== TASK OBJECTIVE ==
Locate every line in the entries below that contains the string "coordinates", and copy each such line in full.

== RECORDS FOR THIS TASK ==
[start]

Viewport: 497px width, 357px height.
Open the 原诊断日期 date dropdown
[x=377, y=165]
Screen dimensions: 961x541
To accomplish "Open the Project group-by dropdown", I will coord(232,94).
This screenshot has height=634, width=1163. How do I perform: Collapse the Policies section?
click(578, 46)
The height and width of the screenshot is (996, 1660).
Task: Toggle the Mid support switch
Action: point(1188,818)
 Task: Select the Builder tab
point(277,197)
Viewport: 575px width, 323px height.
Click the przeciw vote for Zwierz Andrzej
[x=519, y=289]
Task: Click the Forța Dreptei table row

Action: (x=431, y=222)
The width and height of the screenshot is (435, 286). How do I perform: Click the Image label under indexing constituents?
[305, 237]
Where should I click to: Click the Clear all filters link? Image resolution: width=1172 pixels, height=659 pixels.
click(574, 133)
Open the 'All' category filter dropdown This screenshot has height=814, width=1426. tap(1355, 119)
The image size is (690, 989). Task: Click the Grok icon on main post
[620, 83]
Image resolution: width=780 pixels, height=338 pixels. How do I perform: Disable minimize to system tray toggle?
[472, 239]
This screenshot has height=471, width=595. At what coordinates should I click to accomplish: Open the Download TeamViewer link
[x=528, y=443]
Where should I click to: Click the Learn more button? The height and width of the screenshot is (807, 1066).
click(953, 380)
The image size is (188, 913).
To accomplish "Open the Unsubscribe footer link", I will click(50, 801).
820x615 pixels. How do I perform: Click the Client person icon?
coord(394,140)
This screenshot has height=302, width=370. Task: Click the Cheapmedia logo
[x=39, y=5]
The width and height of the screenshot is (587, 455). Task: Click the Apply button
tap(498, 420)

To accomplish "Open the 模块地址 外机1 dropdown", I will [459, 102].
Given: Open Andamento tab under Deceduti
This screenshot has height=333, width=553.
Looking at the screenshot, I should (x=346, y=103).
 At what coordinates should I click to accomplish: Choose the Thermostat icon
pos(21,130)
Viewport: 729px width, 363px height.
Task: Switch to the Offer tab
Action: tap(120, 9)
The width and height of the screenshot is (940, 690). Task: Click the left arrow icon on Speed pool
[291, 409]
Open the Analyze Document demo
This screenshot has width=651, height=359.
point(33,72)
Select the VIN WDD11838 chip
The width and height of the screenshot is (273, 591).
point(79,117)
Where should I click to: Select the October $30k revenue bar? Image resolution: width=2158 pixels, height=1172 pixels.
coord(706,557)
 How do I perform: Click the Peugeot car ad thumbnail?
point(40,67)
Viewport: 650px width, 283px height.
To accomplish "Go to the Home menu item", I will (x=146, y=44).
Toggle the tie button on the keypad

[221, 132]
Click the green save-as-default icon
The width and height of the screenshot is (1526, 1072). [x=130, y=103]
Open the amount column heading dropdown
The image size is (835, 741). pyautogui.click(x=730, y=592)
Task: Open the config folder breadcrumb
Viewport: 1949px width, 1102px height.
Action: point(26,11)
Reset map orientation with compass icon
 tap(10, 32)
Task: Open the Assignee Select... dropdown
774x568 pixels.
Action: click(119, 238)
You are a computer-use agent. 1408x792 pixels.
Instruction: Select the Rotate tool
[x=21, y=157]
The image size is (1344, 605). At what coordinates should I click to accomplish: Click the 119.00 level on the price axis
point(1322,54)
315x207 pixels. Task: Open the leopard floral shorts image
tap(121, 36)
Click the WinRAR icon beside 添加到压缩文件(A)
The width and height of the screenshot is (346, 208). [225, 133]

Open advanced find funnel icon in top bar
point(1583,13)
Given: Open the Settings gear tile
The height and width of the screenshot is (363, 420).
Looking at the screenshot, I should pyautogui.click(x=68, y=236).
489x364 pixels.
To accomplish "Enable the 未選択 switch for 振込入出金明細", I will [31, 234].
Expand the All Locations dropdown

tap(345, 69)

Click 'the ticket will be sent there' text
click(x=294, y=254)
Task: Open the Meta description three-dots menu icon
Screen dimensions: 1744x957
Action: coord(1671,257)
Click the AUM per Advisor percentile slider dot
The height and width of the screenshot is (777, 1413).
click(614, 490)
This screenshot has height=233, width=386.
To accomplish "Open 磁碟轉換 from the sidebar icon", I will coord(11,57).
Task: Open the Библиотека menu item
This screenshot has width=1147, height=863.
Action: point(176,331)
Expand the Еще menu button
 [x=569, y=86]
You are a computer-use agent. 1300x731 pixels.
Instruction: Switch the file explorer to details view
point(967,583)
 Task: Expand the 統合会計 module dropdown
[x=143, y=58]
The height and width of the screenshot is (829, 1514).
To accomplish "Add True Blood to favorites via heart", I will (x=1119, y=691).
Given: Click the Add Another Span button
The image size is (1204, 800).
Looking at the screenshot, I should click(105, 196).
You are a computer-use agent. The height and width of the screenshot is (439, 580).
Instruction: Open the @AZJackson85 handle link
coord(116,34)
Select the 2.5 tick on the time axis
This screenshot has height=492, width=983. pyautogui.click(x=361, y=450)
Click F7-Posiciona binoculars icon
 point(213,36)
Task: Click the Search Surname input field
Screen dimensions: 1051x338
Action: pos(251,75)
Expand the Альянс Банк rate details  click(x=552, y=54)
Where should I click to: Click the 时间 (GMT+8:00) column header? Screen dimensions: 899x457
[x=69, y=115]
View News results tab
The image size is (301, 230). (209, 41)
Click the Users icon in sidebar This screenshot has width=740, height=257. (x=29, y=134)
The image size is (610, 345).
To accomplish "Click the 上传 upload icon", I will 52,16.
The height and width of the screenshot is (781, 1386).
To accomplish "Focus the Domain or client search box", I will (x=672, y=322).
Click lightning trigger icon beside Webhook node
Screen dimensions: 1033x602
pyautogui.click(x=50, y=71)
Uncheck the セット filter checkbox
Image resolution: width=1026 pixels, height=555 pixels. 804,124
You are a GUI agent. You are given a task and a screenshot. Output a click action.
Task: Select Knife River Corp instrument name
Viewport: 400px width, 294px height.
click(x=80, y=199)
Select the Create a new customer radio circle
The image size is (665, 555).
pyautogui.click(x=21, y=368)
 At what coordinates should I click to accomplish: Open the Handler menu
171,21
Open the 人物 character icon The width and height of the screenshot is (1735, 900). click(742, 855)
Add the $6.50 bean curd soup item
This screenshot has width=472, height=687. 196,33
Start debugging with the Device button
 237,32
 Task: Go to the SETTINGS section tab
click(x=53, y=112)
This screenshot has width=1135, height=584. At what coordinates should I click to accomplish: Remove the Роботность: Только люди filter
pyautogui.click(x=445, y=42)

[end]

== COMPLETE ANSWER ==
This screenshot has height=471, width=595. At what coordinates should I click to accomplish: Open the Download TeamViewer link
 At what coordinates should I click to accomplish: Choose the Thermostat icon
The image size is (1344, 605). At what coordinates should I click to accomplish: Click the 119.00 level on the price axis
 At what coordinates should I click to accomplish: Open the Handler menu
This screenshot has width=1135, height=584. At what coordinates should I click to accomplish: Remove the Роботность: Только люди filter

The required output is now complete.